Turning to motion picture fare in an elevated-light environment, the Aeon CLR/Epson duo was a bit less satisfying. Detail and color rendition remained exceptional, but the challenges associated with a bright, 4000 lumen laser projector with less than state-of-the-art contrast/black level performance proved limiting. The timeless axiom about what happens when you task a projector to battle daylight was quickly reinforced—an ALR screen like the Aeon CLR can be of immense help in restoring contrast, but there's only so much it can do. As Joel Silver, president and founder of the Imaging Science Foundation, often recounts: "You can't out-gun the sun!"

On a bright, Saturday morning with grandkids visiting, Mary Poppins Returns streamed via iTunes gave me a good feel for the combo's strengths and limitations. Contrast was challenged for some indoor scenes prior to Mary's arrival, or should it be said, re-arrival, as were drab outdoor scenes of overcast London. However, once the movie was in full stride as live-action combined with animation, colors of all hues popped in a captivating manner. Animated costumes in these scenes are amply saturated and the system delivers this to the viewer, with the Aeon CLR's solid color uniformity showing no perceptible signs of color shift as the pastels swirled about the screen. Within the story's "real world" (as opposed to its fantasy sequences), colors remained fully flush without appearing "cartoony," especially the myriad outfits adorned by young and old. The sole demerit was derived from a lack of discernable detail in shadow-laden scenes, though the contrast did improve with ambient light removed. Still, the black level performance delivered by the Epson UST and Elite Aeon pairing was not on par with previous Epson front projectors I have viewed with the Elite Prime Vision DarkStar 9 (including both lamp-based projectors and their first-generation laser, the LS10000).

For some dark room viewing, I turned to HULU and The Looming Tower, the excellent adaptation of Lawrence Wright's identically titled book depicting how the rivalry and inter-agency conflict between the CIA and FBI may have unwittingly contributed to the disastrous success of the attacks on 9/11 (you may arrive at a firmer conclusion should you indulge in the mini-series). I binge-watched the series over the span of a few nights, during which it provided a nice range of content to test the duo's mettle, from bright, outdoor urban scenes to nighttime challenges and a variety of interiors.

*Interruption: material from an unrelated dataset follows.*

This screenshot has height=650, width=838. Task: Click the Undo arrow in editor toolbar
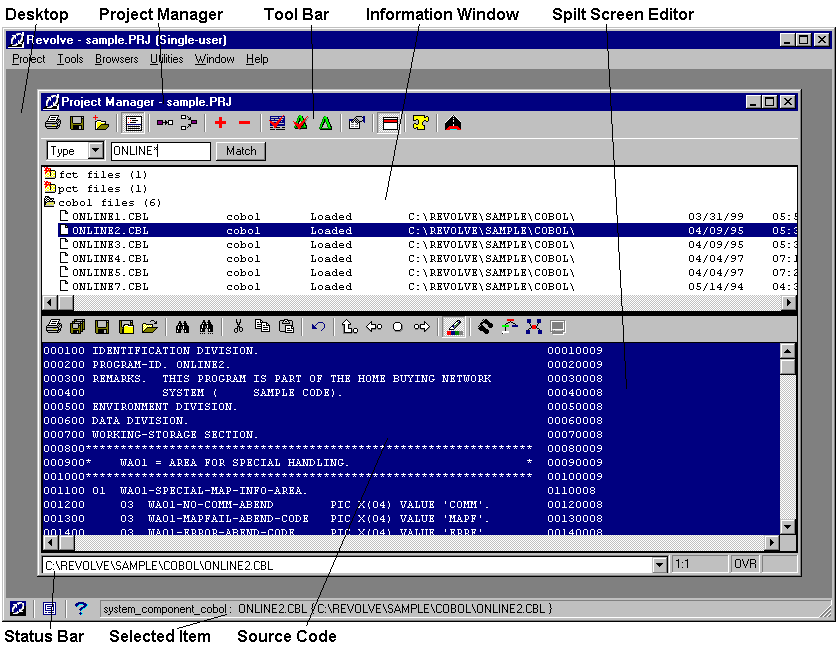(x=318, y=327)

I felt the Epson and Elite partnership did its best to cement me into the highly compelling content, though it wasn't immediately apparent how the penalty of less-than-best contrast from the projector affected my connection and ability to be drawn into the story. I suppose I could say the Epson LS100/Aeon CLR duo did what was asked of it, as The Looming Tower had me contemplating quite a few days after if a similar event could be repeated or if the necessary safeguards are fully in place. Nonetheless, the cost of the projector's weakness to my immersion became more readily apparent when I replayed some of the tensest and dramatic moments on my usual reference projection system.

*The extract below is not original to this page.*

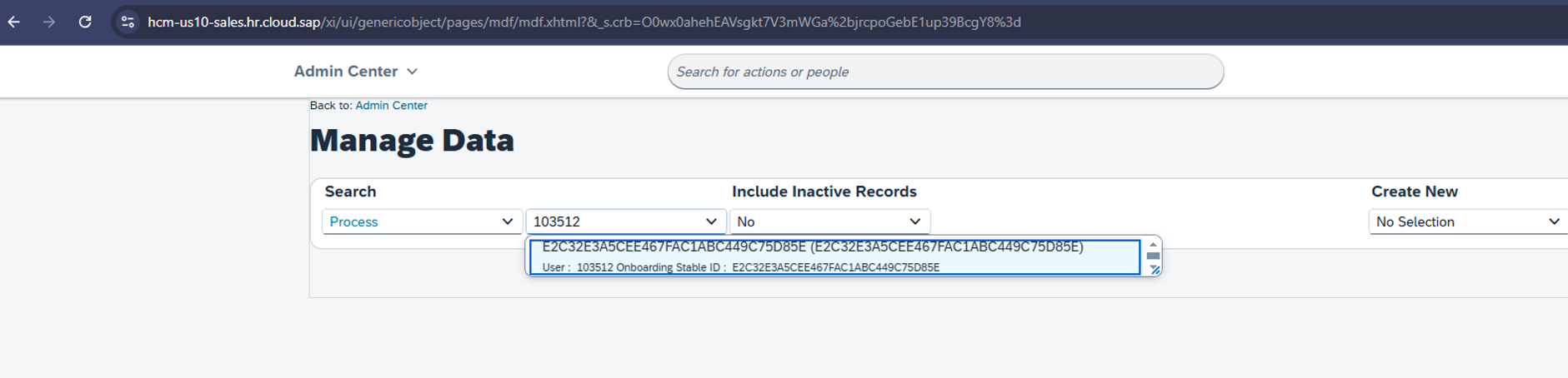Open Create New No Selection dropdown
This screenshot has width=1568, height=378.
[1468, 221]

Bottom line: the Epson LS100, and I suspect other UST projectors geared for home use, favors high light output while forfeiting the black level and contrast so deeply sought by hardcore cinephiles. That's not an unreasonable approach for the intended use-case, but prospective buyers should know that a UST projector/UST screen combo, even with an excellent and verified uniform screen like the Aeon CLR, may not fully rise to the enthusiast challenge, even while performing its day-to-day, bright room viewing duties quite impressively.


While any screen review by necessity must report on a "system" comprised of two independent products, my comparisons with a reference matte screen and a reference projector reliably confirmed for me that the Elite Aeon CLR was issue-free—which is about all you can expect a great screen to be. It is quite capable of achieving a level of cinematic aplomb, even for critical viewers, courtesy of excellent brightness and color uniformity, and an ability to ward away softer, meandering light. If you're disappointed, it'll likely be because the projector isn't up to the task, or you're asking it to reject light that is either unreasonably bright or coming from a direction that the Aeon CLR is not designed to reject.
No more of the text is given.